- Given data
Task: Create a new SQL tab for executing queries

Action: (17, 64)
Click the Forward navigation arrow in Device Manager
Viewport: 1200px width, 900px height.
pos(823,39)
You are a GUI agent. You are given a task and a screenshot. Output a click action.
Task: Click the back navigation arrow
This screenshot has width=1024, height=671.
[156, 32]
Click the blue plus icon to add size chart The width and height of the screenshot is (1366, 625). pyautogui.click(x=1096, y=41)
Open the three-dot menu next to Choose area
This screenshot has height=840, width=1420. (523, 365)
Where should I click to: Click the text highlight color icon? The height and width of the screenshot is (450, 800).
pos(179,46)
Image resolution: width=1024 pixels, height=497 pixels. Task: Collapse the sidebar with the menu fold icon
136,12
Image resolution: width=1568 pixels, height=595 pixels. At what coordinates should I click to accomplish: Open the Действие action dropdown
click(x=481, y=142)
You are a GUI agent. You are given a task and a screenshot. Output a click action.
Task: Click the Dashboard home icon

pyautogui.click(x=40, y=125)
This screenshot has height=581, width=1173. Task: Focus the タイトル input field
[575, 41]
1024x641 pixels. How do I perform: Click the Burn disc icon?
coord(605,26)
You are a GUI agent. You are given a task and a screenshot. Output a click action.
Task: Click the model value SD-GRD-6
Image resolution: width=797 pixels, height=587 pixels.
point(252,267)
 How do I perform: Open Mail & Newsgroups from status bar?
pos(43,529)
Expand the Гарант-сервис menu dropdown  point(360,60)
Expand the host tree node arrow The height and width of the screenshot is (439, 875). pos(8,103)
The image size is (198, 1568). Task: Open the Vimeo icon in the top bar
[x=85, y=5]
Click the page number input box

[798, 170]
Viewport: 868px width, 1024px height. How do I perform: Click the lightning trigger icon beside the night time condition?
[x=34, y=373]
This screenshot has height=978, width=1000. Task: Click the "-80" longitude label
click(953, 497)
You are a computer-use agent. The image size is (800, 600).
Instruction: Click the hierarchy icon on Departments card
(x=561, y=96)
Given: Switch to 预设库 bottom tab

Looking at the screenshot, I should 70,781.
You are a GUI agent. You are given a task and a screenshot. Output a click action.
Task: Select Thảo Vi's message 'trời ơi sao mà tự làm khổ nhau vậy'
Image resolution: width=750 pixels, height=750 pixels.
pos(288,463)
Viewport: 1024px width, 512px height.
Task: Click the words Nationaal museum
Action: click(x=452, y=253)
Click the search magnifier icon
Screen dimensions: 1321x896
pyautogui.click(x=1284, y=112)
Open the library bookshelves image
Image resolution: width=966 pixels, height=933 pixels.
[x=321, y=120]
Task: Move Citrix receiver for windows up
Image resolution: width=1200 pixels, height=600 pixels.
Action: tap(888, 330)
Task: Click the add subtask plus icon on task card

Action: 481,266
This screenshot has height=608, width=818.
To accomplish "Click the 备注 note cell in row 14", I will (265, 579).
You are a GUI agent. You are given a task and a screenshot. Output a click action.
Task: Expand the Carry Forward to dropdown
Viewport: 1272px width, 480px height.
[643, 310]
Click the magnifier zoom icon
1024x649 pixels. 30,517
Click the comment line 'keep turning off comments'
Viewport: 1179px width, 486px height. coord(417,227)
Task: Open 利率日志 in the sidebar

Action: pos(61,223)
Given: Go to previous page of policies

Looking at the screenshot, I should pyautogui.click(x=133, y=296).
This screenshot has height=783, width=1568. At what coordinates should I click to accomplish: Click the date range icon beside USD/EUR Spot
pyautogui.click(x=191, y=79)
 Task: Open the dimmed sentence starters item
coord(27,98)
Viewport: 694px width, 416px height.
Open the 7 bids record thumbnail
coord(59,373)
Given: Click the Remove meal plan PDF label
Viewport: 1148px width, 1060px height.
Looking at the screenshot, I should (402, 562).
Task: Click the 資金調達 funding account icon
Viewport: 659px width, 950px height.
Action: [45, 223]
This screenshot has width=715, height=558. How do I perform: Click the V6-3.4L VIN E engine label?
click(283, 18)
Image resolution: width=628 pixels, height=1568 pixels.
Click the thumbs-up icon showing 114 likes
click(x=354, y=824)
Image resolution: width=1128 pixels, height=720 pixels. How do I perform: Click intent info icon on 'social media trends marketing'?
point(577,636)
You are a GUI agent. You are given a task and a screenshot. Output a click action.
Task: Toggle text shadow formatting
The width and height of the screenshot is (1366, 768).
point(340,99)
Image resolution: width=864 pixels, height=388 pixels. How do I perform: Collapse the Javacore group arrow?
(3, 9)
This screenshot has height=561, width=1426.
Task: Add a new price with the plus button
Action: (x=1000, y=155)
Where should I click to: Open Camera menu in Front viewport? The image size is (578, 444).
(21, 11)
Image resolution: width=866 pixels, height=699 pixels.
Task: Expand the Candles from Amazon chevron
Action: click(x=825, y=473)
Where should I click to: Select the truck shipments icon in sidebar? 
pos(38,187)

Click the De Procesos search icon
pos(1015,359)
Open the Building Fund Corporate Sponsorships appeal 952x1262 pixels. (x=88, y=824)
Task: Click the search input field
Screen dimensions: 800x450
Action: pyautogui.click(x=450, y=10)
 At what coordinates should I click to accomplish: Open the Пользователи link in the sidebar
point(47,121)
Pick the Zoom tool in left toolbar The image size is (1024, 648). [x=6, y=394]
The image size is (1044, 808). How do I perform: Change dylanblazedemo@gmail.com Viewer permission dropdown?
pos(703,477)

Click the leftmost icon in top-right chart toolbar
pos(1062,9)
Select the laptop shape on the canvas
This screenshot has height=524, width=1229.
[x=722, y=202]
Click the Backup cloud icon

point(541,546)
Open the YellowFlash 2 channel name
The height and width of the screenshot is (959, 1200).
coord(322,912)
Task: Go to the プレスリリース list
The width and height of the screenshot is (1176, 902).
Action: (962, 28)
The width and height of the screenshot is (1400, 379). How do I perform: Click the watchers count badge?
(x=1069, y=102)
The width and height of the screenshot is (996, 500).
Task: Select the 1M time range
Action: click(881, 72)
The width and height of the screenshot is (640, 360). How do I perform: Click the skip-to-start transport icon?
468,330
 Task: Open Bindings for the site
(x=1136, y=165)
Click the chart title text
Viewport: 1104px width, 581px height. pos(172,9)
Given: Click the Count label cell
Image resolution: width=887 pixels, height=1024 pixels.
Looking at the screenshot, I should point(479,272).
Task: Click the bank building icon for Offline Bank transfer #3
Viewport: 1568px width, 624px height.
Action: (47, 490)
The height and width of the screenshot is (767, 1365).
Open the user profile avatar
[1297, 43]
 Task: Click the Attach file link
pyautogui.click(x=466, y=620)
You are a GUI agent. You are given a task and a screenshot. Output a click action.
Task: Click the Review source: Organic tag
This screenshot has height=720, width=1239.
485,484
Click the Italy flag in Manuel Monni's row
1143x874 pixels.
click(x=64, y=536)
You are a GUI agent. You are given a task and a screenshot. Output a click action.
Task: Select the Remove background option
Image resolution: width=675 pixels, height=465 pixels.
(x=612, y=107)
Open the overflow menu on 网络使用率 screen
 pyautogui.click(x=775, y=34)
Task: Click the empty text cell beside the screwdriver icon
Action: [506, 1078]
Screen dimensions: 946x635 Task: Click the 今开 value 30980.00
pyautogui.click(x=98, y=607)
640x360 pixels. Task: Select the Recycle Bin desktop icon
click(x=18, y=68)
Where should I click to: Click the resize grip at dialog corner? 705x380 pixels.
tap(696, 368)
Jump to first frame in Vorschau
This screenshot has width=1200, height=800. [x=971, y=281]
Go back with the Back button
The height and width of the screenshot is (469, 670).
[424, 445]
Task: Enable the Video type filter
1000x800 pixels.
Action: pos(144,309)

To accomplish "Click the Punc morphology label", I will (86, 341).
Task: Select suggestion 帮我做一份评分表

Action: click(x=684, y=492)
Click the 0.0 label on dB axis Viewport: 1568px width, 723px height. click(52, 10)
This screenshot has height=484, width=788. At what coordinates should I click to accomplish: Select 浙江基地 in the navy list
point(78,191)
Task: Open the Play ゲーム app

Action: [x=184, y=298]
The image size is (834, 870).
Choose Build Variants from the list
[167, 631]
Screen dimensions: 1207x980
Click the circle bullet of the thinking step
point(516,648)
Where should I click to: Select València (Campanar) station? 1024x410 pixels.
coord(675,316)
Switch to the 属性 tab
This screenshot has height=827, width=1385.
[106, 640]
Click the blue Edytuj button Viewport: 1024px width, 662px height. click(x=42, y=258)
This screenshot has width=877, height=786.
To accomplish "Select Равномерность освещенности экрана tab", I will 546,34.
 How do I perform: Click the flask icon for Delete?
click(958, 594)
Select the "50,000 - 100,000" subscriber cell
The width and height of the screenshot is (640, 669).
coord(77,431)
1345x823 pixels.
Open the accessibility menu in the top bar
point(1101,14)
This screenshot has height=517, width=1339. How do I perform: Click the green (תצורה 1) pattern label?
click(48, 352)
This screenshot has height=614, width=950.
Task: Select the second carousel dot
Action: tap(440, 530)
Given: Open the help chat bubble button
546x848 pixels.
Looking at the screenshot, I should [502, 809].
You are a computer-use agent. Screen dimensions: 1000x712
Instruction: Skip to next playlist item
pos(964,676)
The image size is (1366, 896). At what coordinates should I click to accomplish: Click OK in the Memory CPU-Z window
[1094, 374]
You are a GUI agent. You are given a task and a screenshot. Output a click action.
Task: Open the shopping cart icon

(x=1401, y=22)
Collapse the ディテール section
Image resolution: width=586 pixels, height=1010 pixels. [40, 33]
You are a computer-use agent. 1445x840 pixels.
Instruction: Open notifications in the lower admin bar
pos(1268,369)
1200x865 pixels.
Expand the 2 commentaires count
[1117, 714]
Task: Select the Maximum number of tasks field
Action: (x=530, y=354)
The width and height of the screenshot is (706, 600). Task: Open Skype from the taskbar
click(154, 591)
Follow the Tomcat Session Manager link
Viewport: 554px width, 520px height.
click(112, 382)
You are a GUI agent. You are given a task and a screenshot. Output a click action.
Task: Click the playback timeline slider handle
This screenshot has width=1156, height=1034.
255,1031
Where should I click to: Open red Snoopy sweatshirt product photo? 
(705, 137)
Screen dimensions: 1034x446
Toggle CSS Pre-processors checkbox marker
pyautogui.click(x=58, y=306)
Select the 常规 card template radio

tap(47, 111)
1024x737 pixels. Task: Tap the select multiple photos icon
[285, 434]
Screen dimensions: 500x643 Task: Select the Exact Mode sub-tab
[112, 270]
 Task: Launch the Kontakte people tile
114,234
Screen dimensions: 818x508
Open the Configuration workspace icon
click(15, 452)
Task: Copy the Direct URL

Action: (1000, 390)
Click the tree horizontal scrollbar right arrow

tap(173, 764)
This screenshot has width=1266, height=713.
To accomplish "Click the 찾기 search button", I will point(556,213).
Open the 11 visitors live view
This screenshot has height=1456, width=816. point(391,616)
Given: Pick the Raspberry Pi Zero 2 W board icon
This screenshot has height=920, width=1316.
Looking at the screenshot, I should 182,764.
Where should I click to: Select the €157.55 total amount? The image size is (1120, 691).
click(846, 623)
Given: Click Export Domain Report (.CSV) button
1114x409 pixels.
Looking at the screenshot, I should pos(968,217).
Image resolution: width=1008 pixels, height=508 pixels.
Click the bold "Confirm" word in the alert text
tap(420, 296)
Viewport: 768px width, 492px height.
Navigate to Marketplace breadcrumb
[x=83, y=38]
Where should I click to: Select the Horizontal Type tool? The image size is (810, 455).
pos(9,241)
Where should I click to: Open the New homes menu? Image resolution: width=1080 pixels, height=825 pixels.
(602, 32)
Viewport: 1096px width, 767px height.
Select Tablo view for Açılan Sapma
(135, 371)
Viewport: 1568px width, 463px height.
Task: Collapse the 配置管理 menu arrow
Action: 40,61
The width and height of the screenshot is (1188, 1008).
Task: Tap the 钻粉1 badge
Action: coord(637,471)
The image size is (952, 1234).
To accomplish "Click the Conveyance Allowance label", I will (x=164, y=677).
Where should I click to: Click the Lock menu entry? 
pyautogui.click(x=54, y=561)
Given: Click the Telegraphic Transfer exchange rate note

- Task objective
Copy the lines above exactly, beginning at the line that has "Navigate to Marketplace breadcrumb" and stopping after the line that has "Viewport: 1096px width, 767px height.", and omit the rest.

- Output for this task
Navigate to Marketplace breadcrumb
[x=83, y=38]
Where should I click to: Select the Horizontal Type tool? The image size is (810, 455).
pos(9,241)
Where should I click to: Open the New homes menu? Image resolution: width=1080 pixels, height=825 pixels.
(602, 32)
Viewport: 1096px width, 767px height.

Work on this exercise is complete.